If Washington-area Smart Growth advocates were serious, they’d want to fix this first
C.P. Zilliacus, American Dream Coalition
Not surprisingly, the American Dream Coalition promotes the idea that those who want to live in the suburbs should be able to. The suburbs of Washington D.C. house no small number of smart growth supporters—but clearly they support high-density neighborhoods for other people, and not for themselves. There is an inherent hypocrisy, the article suggests, in proponents of smart growth who live in the suburbs. C.P. Zilliacus argues this week that it is unfair to expect people to live in urban rather than suburban areas if they have children attending the local public schools.
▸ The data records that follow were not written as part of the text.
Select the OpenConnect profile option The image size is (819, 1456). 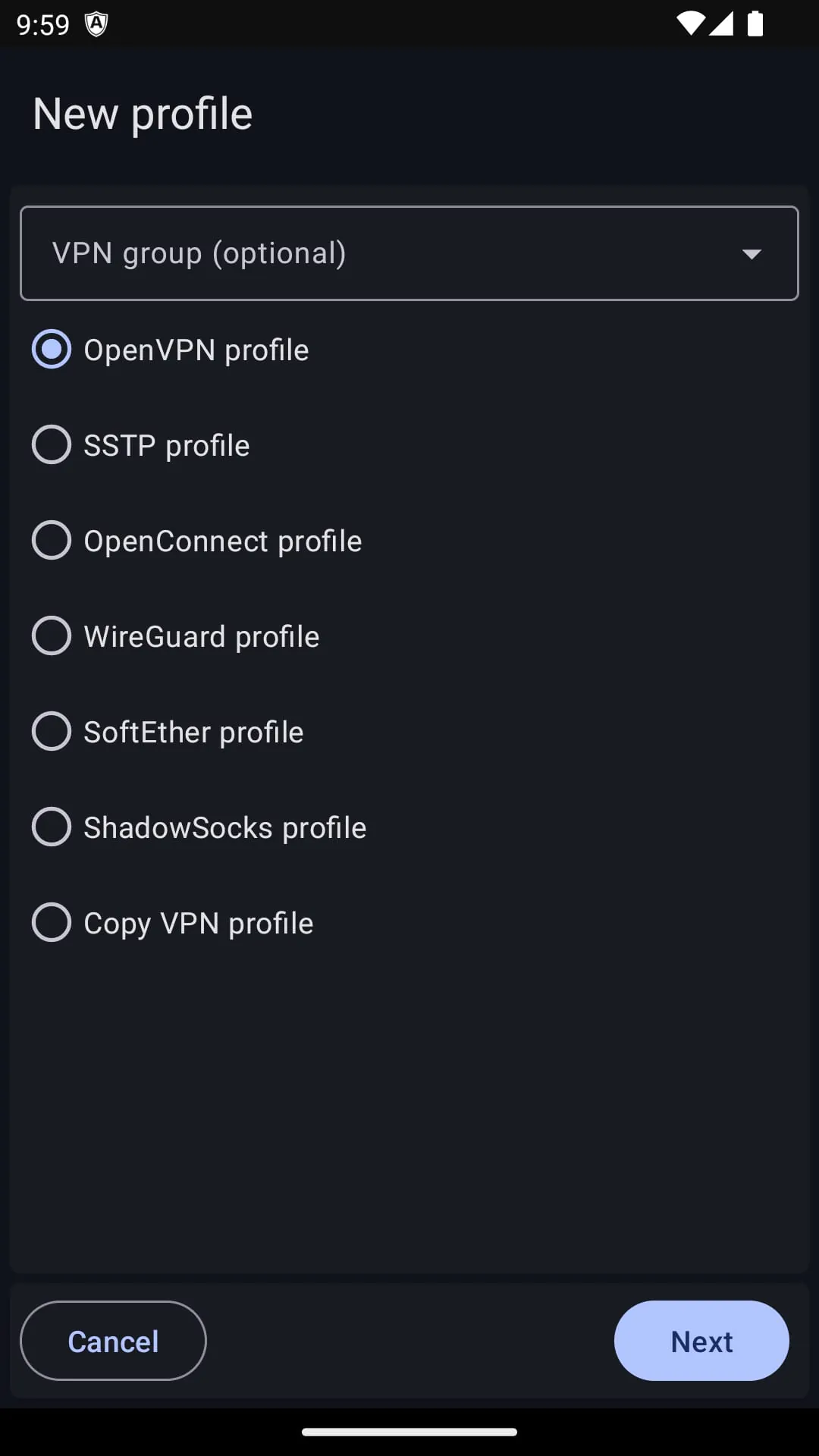pos(222,540)
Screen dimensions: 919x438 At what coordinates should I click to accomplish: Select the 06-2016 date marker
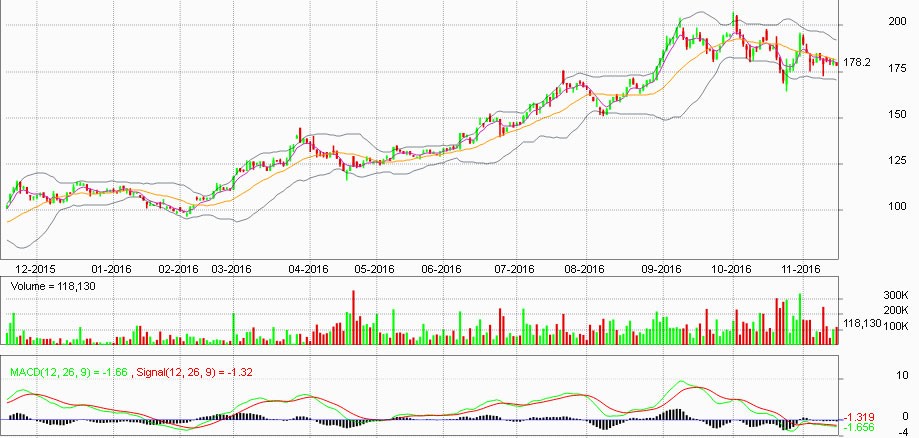(x=440, y=269)
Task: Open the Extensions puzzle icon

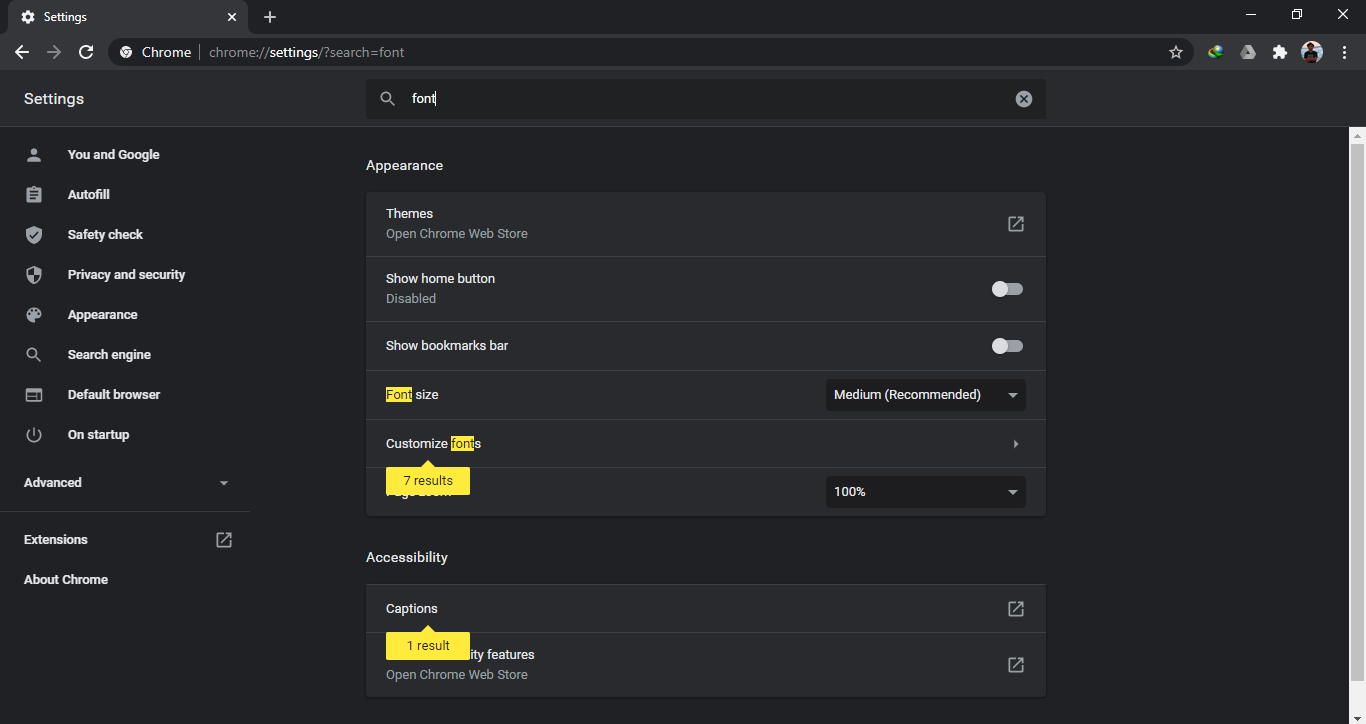Action: (x=1279, y=52)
Smart growth, of course, advocates mixed neighborhoods precisely so that a more equitable division of resources will go to area schools, but the argument that the schools need to be improved first in order to make the urban environment an appealing one is fair.

Act Locally: Ten Steps Toward Sustainability — Step 5: Enact Environmentally-Friendly Land Use Laws
Steven Filler, GreenCounsel, New York
GreenCounsel’s list of ten ways in which communities can approach a greater sustainability most recently listed smart growth and related land-use laws as the fifth on its list. The article advocates the use of zoning laws to preserve environmentally sensitive areas, limit the footprint of development, and to provide incentives for developers who build with environmentally-friendly energy and substances.

“Smart Growth?”
Around Natick, Natick, MA
This blog has an ongoing discussion of a proposed smart growth development in Natick; many of the features of smart growth are perceptively analyzed through the lens of of these specific plans. The author of the blog proposes on a number of occasions that the new development may have more to do with tax revenue than community consciousness. In this particular post, the situation in Natick is contrasted with that of the nearby town Weston. Also take a look at the post Smartgrowth from Pulte.

Sprawl–what is it good for?
My Left Nutmeg, Connecticut
Conversely, author ‘commonweal’ suggests that the tax structure in Connecticut is what is responsible for suburban sprawl. Reliance on property tax for municipal expenditures, such as the public education system, creates a pressure to develop all available land for funding. Consequently, land is purposely developed inefficiently so that it will yeild a larger tax revenue. The author puts forth a sharp, suprising analysis of Connecticut’s suburban sprawl, asserting that “far from being the result of a free market system, urban sprawl is the direct consequence of government subsidies, intense corporate lobbying and manipulation through the legalized bribery we call campaign contributions, and stifling zoning regulations that have limited the choices Americans have when it comes to where we live and how we get from place to place.”

Smart Growth is Still Vital
RiteOn.org, St. Charles County, Missouri
RiteOn.org’s “Independent Conservative Voice” assesses the importance of smart growth to constituents and politicians of its local Missourian community. Recent electoral results might suggest that smart growth was of no concern, but a meeting of the County Council proved otherwise. The author notes that politicians have the choice to serve self interests, in which case they will pander to developers and their possible monetary support, or community interests, in which case they will support smart growth, which has a high showing amongst voter concerns. “Self interest on the part of politicians is common and we might even say legitimate in many instances, no question,” the article asserts, “but in this case, in a county where traffic congestion, water pollution problems and inadequate roads are noticeably impacting the quality of life, it makes more sense to set self interest aside and, among other things, take precautions to protect water quality.”